• **Extracted records**:
════════

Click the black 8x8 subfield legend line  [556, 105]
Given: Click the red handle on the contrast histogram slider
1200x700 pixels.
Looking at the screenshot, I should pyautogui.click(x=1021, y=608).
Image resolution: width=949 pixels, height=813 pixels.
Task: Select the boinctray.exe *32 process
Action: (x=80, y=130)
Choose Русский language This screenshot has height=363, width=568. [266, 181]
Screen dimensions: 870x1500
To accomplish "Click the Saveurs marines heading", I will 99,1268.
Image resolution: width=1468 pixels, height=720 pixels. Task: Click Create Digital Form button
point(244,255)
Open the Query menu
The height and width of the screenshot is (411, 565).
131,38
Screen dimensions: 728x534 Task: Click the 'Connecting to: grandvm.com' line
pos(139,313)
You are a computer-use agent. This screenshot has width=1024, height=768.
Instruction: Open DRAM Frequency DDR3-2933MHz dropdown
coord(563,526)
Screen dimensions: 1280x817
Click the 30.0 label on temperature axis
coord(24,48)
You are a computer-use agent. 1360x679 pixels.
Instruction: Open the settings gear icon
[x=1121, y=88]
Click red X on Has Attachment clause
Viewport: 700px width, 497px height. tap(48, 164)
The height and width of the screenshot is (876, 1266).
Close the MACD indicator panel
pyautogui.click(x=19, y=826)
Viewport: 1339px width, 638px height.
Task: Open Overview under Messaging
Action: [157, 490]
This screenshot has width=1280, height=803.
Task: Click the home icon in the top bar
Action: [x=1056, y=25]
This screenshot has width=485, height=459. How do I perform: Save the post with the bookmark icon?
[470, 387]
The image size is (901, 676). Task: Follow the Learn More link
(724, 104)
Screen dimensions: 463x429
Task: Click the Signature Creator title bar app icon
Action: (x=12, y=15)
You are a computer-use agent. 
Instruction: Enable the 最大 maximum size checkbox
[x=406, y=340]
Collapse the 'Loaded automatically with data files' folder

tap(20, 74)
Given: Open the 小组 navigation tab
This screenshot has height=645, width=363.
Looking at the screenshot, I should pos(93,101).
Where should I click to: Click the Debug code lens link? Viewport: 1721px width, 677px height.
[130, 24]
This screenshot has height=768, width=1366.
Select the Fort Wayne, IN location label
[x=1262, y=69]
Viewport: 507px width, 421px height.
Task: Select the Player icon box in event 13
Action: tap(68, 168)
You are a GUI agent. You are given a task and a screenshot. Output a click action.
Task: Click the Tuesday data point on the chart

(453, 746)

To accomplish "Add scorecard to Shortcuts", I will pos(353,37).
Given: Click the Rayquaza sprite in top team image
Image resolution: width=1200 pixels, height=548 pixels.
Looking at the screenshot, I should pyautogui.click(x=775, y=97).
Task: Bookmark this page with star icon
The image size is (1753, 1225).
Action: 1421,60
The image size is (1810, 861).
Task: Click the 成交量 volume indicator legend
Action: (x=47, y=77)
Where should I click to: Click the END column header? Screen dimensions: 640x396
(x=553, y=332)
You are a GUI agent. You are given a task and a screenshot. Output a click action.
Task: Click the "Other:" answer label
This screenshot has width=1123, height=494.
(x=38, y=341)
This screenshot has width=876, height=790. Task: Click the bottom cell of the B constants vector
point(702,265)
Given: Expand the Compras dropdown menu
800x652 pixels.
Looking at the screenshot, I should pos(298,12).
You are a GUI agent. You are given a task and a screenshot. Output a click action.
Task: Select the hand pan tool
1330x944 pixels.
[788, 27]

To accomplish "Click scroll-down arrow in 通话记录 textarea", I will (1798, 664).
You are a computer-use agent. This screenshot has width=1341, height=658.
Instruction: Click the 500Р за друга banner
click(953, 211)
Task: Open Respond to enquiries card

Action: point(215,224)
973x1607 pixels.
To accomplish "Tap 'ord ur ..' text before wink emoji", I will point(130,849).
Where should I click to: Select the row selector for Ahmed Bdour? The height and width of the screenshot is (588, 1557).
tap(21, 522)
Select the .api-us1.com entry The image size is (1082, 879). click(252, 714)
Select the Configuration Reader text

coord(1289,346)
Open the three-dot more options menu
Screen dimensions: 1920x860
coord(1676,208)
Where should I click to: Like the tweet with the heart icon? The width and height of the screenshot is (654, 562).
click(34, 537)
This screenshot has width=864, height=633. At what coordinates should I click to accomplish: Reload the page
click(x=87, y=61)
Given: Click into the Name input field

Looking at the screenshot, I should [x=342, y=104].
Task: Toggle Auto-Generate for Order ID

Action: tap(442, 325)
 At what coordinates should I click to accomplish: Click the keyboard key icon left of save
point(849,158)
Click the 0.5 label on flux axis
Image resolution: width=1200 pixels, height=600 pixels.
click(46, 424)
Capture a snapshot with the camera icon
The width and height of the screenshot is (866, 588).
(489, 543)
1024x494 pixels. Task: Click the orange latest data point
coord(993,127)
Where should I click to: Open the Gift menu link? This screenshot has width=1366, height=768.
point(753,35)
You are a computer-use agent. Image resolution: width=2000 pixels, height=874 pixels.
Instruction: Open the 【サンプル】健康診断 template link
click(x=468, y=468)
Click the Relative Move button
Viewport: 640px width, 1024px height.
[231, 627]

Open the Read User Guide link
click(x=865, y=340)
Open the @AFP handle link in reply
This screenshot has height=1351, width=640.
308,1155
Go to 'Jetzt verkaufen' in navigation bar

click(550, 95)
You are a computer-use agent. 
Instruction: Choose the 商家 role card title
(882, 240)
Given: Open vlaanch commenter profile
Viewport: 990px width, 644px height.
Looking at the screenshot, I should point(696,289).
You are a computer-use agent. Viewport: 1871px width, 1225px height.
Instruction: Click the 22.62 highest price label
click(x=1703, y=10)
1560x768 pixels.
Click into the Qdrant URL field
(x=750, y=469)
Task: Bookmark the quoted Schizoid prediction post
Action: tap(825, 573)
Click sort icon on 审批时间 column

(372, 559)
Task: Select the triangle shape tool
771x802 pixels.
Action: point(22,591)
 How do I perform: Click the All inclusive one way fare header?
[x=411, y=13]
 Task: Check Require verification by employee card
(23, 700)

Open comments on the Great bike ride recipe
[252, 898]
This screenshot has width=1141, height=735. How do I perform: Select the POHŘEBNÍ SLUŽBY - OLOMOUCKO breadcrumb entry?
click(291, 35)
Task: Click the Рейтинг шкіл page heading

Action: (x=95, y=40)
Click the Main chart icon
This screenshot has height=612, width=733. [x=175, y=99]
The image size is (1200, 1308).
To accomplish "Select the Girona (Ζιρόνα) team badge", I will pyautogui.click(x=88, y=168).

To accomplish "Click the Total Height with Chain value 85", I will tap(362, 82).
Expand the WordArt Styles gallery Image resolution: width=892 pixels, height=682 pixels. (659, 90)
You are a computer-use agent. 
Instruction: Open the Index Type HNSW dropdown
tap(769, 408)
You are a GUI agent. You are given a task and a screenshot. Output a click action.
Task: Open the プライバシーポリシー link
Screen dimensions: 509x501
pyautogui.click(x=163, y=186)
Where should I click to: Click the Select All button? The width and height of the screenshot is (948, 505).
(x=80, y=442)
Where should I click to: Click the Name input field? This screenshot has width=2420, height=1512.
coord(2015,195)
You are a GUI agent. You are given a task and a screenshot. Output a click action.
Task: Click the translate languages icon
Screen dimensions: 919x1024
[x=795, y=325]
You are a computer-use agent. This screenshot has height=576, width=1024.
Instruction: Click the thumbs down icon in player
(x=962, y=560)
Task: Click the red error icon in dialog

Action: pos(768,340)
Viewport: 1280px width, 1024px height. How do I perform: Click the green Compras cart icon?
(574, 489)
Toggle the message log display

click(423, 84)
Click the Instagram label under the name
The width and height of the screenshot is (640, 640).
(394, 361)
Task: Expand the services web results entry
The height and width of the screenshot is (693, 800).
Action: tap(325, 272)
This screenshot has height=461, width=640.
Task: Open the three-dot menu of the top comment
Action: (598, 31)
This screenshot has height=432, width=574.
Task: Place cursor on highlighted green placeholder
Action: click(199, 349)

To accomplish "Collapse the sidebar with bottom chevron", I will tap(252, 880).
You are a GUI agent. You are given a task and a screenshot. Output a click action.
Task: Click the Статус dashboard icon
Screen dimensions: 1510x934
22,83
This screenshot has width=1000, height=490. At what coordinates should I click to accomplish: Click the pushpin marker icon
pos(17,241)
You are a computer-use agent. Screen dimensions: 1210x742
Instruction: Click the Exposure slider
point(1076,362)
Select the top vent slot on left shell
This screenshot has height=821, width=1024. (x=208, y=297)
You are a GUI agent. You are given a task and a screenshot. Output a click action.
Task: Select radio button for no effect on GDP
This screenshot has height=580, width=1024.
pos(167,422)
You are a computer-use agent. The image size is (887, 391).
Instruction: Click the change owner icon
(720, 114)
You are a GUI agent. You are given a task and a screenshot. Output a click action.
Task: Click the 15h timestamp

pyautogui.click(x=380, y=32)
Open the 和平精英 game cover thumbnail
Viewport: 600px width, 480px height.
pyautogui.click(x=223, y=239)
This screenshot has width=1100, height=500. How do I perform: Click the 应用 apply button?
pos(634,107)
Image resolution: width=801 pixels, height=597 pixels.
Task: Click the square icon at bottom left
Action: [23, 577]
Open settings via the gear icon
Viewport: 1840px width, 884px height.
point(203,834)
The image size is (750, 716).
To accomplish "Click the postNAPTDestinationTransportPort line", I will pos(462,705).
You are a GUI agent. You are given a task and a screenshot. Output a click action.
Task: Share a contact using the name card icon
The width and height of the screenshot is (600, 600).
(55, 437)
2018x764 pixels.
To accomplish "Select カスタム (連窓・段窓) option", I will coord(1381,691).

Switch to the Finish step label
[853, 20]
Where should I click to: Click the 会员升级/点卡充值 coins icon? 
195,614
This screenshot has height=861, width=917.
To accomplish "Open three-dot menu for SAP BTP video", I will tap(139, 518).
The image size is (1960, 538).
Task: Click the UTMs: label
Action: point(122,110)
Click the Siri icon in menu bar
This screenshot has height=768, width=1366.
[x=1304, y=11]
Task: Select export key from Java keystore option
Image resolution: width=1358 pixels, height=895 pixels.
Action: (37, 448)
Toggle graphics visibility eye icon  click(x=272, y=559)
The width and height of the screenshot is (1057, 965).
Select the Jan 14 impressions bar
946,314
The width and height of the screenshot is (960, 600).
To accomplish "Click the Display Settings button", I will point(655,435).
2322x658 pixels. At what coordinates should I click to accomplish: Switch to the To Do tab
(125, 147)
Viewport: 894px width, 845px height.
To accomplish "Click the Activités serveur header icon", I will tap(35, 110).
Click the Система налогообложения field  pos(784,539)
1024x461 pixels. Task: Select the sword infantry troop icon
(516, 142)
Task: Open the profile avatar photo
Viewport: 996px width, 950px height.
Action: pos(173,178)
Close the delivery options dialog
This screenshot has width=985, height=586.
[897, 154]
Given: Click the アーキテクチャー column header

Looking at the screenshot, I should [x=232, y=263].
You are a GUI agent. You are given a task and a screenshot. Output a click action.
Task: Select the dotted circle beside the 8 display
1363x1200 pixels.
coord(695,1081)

════════

• **Activity**: Find the word "team" in the entries, and copy every line it shows up in.

• **Reply to the task**:
Given: Click the Rayquaza sprite in top team image
To accomplish "Select the Girona (Ζιρόνα) team badge", I will pyautogui.click(x=88, y=168).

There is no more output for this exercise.